__Task directions__
All lines holding the word "Kwate" should be located in the records and copied.

__Materials provided__
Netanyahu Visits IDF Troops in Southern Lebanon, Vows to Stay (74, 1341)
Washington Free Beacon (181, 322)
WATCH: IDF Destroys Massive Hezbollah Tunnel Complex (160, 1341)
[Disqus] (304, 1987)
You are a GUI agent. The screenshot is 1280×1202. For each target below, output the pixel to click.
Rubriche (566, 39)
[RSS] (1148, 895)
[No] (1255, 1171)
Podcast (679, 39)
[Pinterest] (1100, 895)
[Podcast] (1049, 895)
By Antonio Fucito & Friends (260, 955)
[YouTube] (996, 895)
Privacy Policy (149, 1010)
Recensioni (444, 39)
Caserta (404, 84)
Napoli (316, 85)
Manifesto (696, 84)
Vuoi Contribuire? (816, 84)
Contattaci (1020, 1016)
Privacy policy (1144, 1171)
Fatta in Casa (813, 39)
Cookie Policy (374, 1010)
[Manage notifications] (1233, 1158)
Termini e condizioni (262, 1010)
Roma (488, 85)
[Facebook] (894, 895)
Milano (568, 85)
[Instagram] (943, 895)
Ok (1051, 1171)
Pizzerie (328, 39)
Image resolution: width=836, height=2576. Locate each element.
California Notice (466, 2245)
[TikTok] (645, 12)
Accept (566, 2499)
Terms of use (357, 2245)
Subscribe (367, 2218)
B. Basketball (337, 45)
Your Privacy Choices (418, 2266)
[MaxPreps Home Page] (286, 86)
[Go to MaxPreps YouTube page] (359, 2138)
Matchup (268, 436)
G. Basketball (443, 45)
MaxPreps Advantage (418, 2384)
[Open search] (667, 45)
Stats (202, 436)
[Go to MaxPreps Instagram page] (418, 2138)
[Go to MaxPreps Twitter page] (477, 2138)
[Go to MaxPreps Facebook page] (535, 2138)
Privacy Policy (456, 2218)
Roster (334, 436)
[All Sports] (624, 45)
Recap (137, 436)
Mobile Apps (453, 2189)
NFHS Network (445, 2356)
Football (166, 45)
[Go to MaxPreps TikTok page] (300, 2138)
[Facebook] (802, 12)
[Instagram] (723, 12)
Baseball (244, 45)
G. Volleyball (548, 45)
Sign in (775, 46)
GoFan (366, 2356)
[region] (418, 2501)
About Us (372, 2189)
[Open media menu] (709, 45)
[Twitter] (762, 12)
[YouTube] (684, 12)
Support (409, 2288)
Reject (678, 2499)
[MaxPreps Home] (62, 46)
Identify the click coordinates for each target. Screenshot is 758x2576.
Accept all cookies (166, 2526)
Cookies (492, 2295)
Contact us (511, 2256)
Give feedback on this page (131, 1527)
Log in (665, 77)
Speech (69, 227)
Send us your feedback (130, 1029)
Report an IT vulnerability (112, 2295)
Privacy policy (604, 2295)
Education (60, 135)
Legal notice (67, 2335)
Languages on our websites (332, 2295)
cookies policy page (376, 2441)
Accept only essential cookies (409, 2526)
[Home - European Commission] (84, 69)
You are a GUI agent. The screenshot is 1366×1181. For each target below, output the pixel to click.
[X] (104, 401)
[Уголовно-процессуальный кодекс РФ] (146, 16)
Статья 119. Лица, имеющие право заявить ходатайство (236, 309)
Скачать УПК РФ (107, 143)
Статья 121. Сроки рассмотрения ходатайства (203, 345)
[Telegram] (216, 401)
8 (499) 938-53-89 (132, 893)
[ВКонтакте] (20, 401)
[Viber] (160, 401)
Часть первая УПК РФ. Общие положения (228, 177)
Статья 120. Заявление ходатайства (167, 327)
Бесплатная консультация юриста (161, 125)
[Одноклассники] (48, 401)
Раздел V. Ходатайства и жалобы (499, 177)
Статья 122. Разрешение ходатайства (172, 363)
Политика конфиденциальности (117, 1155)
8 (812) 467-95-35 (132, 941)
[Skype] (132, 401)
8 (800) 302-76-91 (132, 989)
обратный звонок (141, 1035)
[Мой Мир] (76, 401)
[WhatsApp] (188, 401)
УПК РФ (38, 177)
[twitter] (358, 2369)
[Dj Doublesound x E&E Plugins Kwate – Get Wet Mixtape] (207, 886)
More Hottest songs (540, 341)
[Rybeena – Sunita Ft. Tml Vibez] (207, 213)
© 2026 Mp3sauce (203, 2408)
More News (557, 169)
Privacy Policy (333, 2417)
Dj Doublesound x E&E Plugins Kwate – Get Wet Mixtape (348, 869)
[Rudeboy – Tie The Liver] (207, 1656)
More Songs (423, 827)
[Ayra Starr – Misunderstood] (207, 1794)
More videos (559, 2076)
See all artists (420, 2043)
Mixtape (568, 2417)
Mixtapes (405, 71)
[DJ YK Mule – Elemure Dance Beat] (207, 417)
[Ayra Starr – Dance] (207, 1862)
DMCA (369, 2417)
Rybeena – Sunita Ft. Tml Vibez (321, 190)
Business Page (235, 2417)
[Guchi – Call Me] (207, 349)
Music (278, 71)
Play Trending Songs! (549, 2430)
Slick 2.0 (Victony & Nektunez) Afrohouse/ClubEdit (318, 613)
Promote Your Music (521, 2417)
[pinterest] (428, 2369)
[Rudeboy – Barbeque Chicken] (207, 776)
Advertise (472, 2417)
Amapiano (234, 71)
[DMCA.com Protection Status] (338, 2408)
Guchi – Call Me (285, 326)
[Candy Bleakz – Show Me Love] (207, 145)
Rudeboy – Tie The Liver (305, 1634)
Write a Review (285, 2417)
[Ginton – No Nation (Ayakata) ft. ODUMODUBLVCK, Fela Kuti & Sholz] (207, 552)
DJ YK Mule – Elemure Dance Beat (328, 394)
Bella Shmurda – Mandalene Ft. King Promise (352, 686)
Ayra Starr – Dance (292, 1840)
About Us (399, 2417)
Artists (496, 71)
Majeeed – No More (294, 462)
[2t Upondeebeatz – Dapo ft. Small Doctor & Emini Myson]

__Completed task__
[Dj Doublesound x E&E Plugins Kwate – Get Wet Mixtape] (207, 886)
Dj Doublesound x E&E Plugins Kwate – Get Wet Mixtape (348, 869)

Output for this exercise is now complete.